Cependant, ce communiqué n’indique en aucune façon que des mesures ont été prises pour protéger les archives contre les incendies qui les ont détruites à maintes reprises, ni toute autre mesure préventive contre le vol ou le détournement des documents publics.
Triste constat
Les incidents récents ont mis en lumière l’absence d’un vrai suivi dans un secteur très important, à savoir les archives. Cette situation est d’autant plus préoccupante que certains individus auraient essayé ou essayeraient en volant les archives ou en les détruisant de dissimuler des preuves de mauvaise gestion.
Il semblerait que certains aspects échappent au contrôle des Archives nationales de Tunisie, et que les « mesures » réduites à un simple communiqué sur son site web ne suffisent pas à arrêter les malheurs de ce domaine et des graves problèmes dont il souffre notamment après 2011.

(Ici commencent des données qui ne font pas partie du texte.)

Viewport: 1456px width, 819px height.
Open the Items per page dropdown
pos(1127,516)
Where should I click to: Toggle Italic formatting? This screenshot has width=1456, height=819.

Toutefois, les conséquences pourraient s’avérer préoccupantes : une collecte insuffisante de documents d’archives, une gestion lacunaire des archives publiques, ou encore une transparence limitée en termes d’accès à l’information.
Il convient ainsi de s’interroger sur les différentes causes à l’origine de cette situation, et d’envisager des solutions concrètes pour garantir la préservation et l’accès aux archives, pierres angulaires de la mémoire et de la culture nationales.